Source data
= = = = =

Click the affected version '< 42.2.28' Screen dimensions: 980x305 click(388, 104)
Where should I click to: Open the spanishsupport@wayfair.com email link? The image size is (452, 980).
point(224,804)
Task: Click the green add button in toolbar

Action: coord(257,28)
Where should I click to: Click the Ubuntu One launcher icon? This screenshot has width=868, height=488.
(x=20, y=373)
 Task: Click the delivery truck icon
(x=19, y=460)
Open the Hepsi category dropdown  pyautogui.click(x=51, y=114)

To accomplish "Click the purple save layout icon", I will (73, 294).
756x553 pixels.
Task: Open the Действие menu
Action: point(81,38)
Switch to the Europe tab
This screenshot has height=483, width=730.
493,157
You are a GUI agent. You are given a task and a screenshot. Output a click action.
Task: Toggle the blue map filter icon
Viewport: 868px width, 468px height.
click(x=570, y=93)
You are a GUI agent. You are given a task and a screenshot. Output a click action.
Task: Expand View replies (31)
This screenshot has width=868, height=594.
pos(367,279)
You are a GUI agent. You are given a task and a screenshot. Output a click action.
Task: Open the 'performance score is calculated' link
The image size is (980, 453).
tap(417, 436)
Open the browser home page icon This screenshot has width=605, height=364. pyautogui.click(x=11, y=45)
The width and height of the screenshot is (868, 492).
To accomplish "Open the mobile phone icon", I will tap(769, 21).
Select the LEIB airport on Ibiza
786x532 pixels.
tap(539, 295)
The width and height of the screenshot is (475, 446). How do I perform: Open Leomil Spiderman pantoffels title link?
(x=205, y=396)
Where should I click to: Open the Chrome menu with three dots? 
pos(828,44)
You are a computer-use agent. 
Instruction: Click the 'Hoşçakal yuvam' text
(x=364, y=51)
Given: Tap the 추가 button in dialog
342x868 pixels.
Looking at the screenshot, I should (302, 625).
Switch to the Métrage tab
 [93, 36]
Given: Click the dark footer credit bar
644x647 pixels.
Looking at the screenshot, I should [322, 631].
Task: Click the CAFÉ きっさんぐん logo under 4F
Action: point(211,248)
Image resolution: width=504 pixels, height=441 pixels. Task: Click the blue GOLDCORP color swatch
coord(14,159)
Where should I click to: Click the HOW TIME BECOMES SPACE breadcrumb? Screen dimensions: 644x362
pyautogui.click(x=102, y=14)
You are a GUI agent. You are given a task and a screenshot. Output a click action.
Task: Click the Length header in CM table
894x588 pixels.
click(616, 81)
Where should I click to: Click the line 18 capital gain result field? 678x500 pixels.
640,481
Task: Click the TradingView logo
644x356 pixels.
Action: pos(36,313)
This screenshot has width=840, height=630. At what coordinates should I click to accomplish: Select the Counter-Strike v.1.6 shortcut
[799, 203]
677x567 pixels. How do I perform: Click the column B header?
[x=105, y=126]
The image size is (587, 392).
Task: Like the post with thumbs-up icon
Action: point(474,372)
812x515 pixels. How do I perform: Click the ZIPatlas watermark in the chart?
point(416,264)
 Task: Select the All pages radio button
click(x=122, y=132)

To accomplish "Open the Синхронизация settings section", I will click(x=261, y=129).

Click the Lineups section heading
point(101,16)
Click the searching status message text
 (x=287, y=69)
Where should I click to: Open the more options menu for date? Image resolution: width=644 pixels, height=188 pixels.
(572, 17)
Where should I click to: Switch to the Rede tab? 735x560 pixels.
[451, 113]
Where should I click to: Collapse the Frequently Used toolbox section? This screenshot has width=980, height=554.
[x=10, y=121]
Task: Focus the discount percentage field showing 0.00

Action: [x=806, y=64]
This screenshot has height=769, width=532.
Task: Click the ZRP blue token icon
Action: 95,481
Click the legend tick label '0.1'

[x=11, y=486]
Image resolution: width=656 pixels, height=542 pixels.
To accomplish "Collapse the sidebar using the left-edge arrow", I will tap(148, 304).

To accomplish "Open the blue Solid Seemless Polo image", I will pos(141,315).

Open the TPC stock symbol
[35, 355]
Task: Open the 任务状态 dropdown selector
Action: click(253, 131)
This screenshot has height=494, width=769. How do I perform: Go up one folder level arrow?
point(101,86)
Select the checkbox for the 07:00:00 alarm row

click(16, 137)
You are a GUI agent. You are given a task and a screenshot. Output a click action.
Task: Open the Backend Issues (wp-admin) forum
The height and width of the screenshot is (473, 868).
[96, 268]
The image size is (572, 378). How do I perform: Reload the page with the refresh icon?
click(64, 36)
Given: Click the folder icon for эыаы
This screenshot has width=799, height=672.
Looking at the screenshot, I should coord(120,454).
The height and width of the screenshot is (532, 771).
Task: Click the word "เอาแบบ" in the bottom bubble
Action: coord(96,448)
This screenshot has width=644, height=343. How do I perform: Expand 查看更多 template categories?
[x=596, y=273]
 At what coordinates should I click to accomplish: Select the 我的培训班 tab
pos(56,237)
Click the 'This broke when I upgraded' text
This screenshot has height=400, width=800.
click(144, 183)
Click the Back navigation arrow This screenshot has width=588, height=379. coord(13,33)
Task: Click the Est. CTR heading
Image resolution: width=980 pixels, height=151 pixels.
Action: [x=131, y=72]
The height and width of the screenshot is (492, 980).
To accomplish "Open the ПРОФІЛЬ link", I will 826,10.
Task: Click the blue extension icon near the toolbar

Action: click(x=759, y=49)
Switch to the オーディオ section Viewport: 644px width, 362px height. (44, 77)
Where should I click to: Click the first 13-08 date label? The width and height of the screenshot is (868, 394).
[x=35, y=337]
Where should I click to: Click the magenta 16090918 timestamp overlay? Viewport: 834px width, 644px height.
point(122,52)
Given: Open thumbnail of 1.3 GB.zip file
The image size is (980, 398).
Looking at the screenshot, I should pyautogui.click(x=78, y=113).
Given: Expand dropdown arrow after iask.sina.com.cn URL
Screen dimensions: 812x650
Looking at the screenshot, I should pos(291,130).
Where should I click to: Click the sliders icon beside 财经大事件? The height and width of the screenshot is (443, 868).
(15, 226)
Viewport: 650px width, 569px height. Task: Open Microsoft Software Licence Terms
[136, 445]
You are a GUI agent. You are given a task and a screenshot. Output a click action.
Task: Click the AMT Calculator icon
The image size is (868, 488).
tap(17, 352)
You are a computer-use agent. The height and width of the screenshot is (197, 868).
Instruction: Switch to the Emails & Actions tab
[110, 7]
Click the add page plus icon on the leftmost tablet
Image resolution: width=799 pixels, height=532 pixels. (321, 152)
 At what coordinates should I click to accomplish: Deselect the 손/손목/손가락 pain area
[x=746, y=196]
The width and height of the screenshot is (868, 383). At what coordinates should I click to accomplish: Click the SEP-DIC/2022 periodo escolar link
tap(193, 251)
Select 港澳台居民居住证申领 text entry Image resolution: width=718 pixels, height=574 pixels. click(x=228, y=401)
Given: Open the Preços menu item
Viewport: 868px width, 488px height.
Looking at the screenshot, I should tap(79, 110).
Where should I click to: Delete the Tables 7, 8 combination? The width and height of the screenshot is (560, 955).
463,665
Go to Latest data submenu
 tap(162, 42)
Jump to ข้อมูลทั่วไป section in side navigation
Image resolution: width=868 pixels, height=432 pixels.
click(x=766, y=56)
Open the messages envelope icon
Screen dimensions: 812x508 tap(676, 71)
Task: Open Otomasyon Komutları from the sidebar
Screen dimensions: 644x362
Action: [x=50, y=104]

= = = = =

Answer only with how many lines in the records include "computer".

▶ _Exercise answer_
2